Cecil’s Revenge

By on January 22, 2016 with 15 Comments By Wayne Pacelle

Cecil may be roaring from heaven that other lions throughout Africa, including members of his former pride, may not experience his horrible fate, thanks to a federal rule that goes into effect today. The rule stipulates that American hunters who travel to Africa to hunt down lions can no longer freely bring their trophies back home. It is expected to produce a dramatic decline in the number of lion trophies imported into the country each year – from 727 in 2014 to perhaps fewer than 20 this year. We hope it will also put the lid on the cruel canned lion hunting industry in South Africa that largely serves U.S. trophy hunters.

The federal rule, which lists African lions as threatened or endangered, has been in the works for years, but had a spotlight thrown on it when a Minnesota dentist killed Cecil last year after baiting him out of the confines of a national park. The barbaric killing generated a hue and cry among so many Americans who had been long unaware of the globe-trotting expeditions of American trophy hunters out to slay the biggest and rarest African animals. Over the past 10 years, American hunters have killed 5,552 African lions and imported their parts as trophies.

◆ GIVEN INFORMATION
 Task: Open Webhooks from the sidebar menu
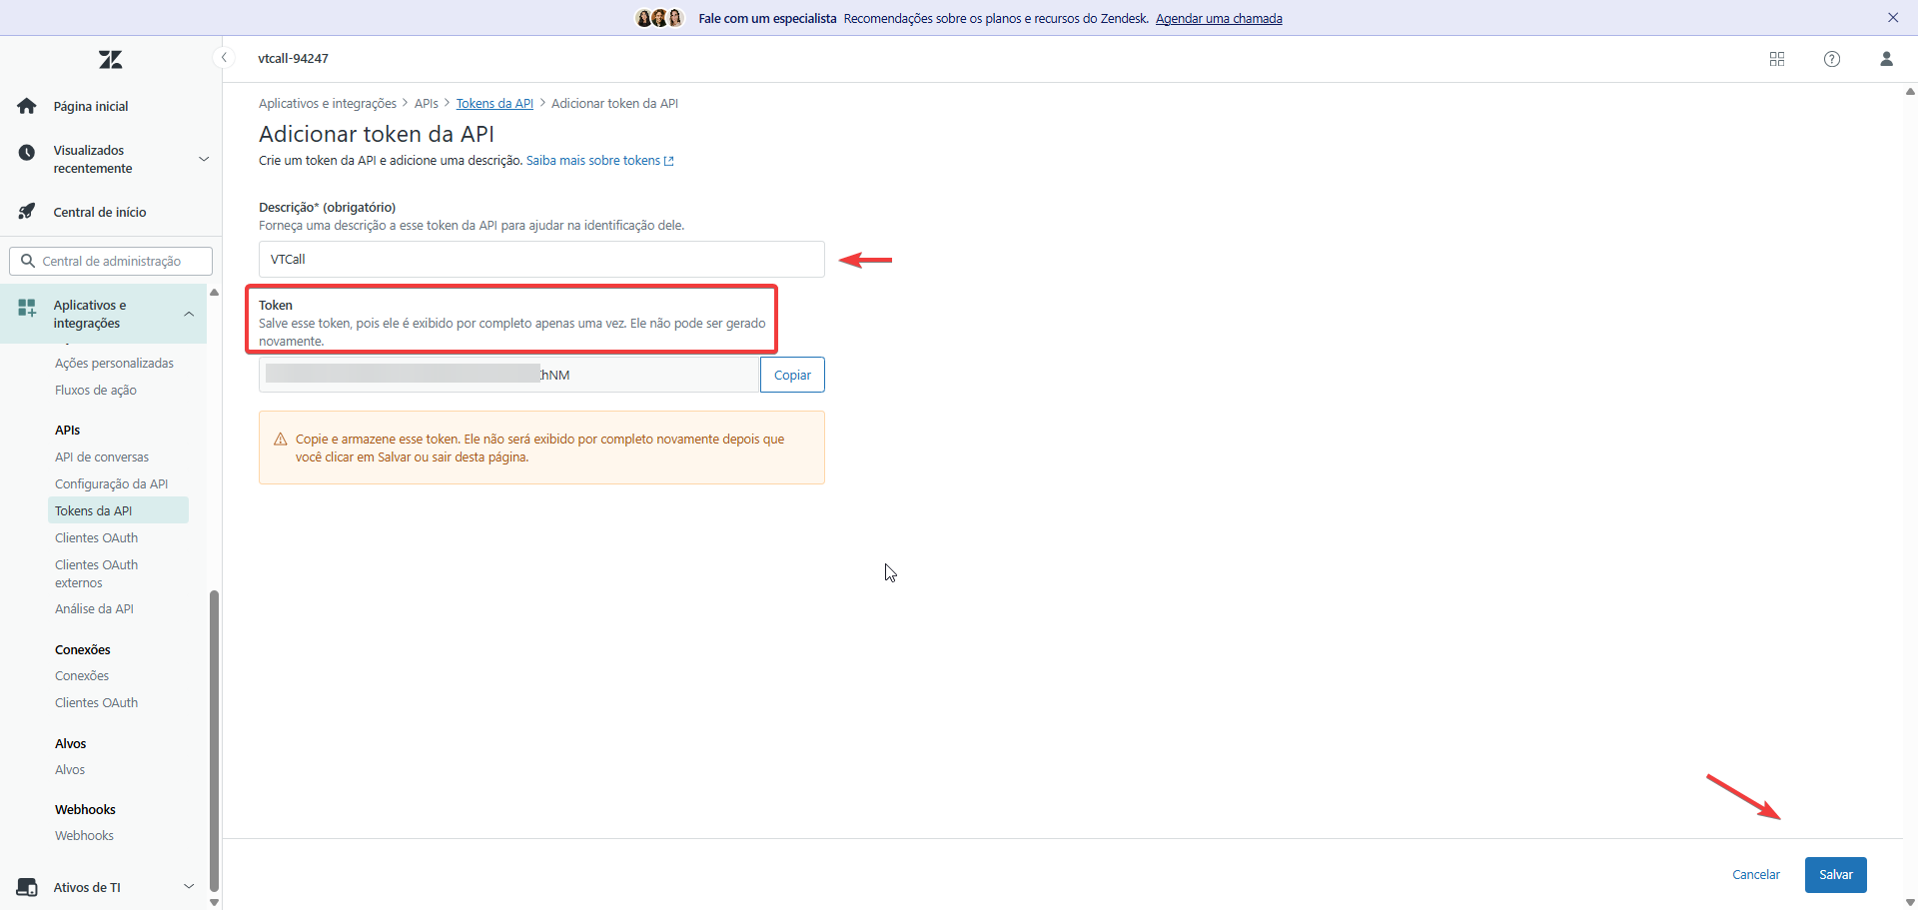tap(84, 835)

◆ EXERCISE
Copy the full article about the federal lion trophy rule above, word for word.

◆ TASK OUTPUT
Cecil’s Revenge

By on January 22, 2016 with 15 Comments By Wayne Pacelle

Cecil may be roaring from heaven that other lions throughout Africa, including members of his former pride, may not experience his horrible fate, thanks to a federal rule that goes into effect today. The rule stipulates that American hunters who travel to Africa to hunt down lions can no longer freely bring their trophies back home. It is expected to produce a dramatic decline in the number of lion trophies imported into the country each year – from 727 in 2014 to perhaps fewer than 20 this year. We hope it will also put the lid on the cruel canned lion hunting industry in South Africa that largely serves U.S. trophy hunters.

The federal rule, which lists African lions as threatened or endangered, has been in the works for years, but had a spotlight thrown on it when a Minnesota dentist killed Cecil last year after baiting him out of the confines of a national park. The barbaric killing generated a hue and cry among so many Americans who had been long unaware of the globe-trotting expeditions of American trophy hunters out to slay the biggest and rarest African animals. Over the past 10 years, American hunters have killed 5,552 African lions and imported their parts as trophies.